Il y a vingt ans, à Cornell, je me faisais traiter de ringard quand je citais Marx et Gramsci… aujourd’hui pourtant on constate que l’auteur de « Travail et Salaire » avait parfaitement prévu le mécanisme de la crise actuelle… si vous posez l’oreille sur le marbre de la pierre tombale de Highgate, vous entendrez un ricanement ironique…

[Bill Bonner – La Chronique Agora – 16/07/2008]

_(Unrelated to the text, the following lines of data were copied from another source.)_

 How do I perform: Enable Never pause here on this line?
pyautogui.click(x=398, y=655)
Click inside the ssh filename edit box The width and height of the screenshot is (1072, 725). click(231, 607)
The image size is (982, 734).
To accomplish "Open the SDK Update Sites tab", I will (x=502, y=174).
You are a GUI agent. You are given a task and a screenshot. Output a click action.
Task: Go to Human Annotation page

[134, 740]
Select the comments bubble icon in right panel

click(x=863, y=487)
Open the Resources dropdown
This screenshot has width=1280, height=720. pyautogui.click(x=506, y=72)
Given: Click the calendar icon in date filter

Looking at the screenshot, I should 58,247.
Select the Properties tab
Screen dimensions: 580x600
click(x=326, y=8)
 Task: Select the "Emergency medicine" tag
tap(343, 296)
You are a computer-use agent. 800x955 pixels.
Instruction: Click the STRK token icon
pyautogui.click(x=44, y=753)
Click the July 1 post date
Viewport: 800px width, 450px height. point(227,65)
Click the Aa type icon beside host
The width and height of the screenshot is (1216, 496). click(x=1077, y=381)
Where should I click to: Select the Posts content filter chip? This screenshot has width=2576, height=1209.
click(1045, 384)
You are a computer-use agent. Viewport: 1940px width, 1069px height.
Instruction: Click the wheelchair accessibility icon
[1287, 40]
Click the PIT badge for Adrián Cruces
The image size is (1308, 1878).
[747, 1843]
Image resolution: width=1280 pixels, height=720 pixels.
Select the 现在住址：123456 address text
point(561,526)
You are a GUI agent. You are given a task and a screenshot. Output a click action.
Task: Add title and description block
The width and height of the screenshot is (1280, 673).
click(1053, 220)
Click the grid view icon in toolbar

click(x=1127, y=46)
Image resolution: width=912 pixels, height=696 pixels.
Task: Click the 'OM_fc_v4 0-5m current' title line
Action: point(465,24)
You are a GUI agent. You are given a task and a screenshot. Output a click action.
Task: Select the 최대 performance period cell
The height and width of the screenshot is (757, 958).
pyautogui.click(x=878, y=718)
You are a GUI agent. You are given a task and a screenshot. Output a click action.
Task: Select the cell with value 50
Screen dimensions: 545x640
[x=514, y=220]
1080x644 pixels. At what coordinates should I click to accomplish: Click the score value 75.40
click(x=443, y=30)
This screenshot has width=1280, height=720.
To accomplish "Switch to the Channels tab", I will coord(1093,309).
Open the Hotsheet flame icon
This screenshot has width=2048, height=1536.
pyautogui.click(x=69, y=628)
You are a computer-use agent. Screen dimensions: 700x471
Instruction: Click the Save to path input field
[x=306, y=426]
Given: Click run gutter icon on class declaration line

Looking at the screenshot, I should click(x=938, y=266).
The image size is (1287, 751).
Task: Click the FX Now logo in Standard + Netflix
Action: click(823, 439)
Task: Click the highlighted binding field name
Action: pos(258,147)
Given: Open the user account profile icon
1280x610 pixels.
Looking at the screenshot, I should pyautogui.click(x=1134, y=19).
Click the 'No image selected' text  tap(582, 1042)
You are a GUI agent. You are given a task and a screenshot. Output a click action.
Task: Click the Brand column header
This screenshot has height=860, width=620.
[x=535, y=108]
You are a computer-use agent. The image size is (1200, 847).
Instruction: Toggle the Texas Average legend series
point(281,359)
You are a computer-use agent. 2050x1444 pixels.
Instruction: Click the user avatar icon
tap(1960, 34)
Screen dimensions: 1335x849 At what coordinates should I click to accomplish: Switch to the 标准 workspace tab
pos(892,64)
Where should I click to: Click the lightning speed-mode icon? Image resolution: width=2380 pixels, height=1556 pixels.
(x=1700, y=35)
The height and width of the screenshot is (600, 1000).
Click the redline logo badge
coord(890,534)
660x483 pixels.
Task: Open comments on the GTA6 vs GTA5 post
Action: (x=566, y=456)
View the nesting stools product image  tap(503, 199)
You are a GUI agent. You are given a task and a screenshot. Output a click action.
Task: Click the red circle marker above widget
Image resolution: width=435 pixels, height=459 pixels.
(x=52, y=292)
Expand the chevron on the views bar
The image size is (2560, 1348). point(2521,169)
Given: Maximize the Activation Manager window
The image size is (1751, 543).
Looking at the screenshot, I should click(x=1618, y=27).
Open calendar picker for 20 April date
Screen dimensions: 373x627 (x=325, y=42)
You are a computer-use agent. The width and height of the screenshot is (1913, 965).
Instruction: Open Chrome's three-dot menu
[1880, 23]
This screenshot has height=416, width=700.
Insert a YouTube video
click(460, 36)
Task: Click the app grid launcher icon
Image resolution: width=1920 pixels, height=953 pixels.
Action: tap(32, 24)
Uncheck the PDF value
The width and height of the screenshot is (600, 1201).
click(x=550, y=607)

(…) * Partout où nous regardons, nous voyons de nouvelles preuves que les républicains post-Reagan ont abandonné la libre entreprise. Ils ont décidé que les problèmes de l’économie sont trop importants pour être laissés aux entreprises et à Wall Street. Le Congrès doit intervenir, disent les mouches du coche, afin de garantir au pays un système financier fonctionnant harmonieusement.

* Tout le monde semble être du même avis… les adeptes du marché libre ont eu leur chance. Maintenant, l’heure  est une surveillance par des adultes. Mais cette surveillance, dans un tel contexte — mettre des politiciens aux manettes de l’économie — ressemble fort à du divertissement pour adultes : une fantaisie salace.

* Tout se passe donc comme nous le prévoyions… et comme nous l’avions prédit dans ces colonnes. Que faire maintenant, sinon boucler notre ceinture de sécurité… et se préparer à profiter du spectacle ? Comme si les prétentions et les vanités de l’industrie financière n’étaient pas assez comiques… nous allons désormais assister à une farce hilarante. Ceux-là même qui ont mis en place une entreprise soutenue par le gouvernement pour augmenter le marché du prêt… et ont gonflé la bulle immobilière la plus grosse que le monde ait jamais connue… viennent à la rescousse alors que la bulle éclate.

* Comment vont-ils secourir l’industrie du prêt américaine, exactement ? Henry Paulson affirme qu’ils prêteront plus d’argent à Fannie et Freddie. Et il veut que les autorités achètent elles aussi la valeur. Cela devrait suffire. Fannie et Freddie, dans leurs beaux jours, avaient la main sur 80% de tous les nouveaux prêts hypothécaires des Etats-Unis. A présent, ils ont un livre de comptes dont le passif dépasse les 5 000 milliards de dollars — une somme équivalant à la moitié de tous les prêts hypothécaires en cours du pays… et un tiers du PIB US total.

* En d’autres termes, Fannie et Freddie sont probablement les deux sociétés les plus importantes de l’économie de consommation. A présent, près de trois décennies après la révolution Reagan, elles vont être nationalisées. On n’arrête pas le progrès.